Mediation Musings

Court or Mediation? How to decide?

Sara Barnes

Lead mediator

Some in the court room who are waiting for District Civil or Small Claims cases are thinking, I've got a good case, I'm going to win. When we offer them mediation, there are some who take us up on our offer. The mediators say to both, "Its a voluntary process. Everything you say is confidential and the mediators are neutral. Its up to you and the other party to come to a self-determined agreement. The mediators will help you write it up and the court can enter it as a judgement if that is what you wish."

Mediation is an empowering process--those involved use their own ideas about fairness and negotiate with each other. The mediator guides them through the interplay. Those involved in the conflict decide how to settle the matter. Usually the parties are able to come to a mutually agreeable settlement. We work with the goal of a win-win outcome.
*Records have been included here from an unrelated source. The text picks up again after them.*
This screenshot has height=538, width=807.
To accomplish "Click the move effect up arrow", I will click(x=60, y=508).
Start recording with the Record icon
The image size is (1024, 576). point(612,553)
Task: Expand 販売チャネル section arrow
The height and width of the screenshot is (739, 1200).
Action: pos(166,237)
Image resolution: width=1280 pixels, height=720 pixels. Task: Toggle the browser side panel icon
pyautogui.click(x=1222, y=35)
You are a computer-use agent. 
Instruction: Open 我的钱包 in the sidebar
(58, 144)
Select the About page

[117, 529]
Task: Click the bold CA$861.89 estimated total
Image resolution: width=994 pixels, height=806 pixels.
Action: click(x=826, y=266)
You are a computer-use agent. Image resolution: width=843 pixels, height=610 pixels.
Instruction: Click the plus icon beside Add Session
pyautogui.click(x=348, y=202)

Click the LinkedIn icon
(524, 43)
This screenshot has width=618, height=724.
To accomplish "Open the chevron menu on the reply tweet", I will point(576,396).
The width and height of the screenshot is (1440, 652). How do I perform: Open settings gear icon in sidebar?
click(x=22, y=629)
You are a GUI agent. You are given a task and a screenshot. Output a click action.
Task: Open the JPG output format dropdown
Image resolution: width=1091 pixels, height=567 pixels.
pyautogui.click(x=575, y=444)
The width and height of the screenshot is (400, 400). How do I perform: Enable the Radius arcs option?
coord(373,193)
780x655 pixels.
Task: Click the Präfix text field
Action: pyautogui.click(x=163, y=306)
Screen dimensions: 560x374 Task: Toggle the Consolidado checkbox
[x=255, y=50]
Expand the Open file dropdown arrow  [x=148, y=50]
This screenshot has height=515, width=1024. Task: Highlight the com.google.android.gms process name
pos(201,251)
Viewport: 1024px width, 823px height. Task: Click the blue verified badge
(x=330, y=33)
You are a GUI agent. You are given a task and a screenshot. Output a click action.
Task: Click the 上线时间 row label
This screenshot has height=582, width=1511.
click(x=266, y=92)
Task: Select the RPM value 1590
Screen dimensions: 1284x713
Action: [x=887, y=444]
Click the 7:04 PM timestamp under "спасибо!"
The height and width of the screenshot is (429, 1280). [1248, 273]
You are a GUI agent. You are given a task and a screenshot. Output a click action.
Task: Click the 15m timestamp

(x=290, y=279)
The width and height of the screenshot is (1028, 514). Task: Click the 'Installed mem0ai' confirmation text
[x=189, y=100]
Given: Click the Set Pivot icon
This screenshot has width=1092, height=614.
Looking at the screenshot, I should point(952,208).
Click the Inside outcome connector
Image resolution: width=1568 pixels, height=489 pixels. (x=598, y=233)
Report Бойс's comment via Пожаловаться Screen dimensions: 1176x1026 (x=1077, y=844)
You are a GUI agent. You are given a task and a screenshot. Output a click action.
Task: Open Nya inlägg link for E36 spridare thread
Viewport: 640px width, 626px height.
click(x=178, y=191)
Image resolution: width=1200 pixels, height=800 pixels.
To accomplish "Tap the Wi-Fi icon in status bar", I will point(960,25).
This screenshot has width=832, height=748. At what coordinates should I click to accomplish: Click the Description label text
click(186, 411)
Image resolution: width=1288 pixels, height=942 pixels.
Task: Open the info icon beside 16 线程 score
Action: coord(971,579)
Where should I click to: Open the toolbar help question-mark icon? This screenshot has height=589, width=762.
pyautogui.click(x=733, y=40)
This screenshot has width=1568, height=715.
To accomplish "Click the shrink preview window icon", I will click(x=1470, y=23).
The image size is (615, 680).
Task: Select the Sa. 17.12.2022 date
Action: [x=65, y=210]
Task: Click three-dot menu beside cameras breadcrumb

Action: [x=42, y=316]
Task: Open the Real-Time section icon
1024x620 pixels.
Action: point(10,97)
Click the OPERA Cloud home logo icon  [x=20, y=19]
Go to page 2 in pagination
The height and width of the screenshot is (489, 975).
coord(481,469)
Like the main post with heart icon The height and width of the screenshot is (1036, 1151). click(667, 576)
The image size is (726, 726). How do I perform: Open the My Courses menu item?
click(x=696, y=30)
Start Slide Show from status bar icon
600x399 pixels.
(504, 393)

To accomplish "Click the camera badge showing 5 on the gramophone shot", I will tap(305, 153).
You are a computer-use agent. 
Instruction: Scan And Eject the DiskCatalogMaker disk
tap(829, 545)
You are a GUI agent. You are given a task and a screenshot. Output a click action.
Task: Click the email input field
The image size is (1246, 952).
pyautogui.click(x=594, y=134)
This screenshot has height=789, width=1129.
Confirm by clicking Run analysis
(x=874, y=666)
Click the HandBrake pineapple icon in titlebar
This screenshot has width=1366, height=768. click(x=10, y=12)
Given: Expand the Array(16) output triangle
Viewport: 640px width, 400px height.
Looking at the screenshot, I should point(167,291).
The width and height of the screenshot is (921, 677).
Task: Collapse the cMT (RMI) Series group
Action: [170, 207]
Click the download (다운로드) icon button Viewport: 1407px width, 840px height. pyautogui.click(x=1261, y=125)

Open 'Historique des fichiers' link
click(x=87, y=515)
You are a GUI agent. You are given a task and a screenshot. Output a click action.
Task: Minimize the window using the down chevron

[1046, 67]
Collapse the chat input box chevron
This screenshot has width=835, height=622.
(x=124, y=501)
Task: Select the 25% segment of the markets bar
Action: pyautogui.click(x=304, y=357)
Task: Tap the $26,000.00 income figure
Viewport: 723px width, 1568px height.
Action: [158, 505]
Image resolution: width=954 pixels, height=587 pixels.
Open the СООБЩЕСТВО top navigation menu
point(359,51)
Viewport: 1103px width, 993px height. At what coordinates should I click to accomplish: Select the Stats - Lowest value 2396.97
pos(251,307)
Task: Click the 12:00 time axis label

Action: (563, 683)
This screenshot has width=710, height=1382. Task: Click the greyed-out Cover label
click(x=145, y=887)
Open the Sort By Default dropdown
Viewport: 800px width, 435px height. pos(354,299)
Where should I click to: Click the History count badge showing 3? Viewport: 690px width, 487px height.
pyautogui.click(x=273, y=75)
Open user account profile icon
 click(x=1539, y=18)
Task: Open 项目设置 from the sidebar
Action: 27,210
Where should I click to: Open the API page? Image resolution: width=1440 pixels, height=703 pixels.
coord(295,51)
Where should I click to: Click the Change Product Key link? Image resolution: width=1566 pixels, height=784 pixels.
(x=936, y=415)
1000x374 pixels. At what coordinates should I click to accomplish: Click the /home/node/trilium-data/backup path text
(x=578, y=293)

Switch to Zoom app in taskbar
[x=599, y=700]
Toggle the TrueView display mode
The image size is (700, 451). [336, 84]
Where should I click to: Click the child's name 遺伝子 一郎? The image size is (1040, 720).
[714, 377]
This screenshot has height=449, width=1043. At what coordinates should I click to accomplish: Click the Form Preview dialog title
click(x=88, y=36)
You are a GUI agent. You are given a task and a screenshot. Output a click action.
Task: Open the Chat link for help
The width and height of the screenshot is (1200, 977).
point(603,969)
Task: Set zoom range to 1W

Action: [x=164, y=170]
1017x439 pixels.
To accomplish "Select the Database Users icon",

In more cases than we would like to see, though, the parties reject mediation. They say something like, I know I am going to win. I have a good case. Its airtight, so I"ll just let the magistrate or judge decide because I know they will decide for me. And I will win. A win-lose concept.

Yet when we check back later, we see that many of these cases were decided in exactly the opposite way-- and that by rejecting mediation the party gave up their chance at a more favorable outcome. Why is that?

When two people of relatively good intentions try to figure out what's fair--its based on their own ideas. Sharing those ideas can be illuminating. Sometimes the previous poor communication and misunderstandings can be worked out quickly just by creating a mediation space to really listen to each other. The parties themselves, the experts in the situation, can come a mutually satisfactory outcome together. It takes time and willingness to listen and negotiate. But it works.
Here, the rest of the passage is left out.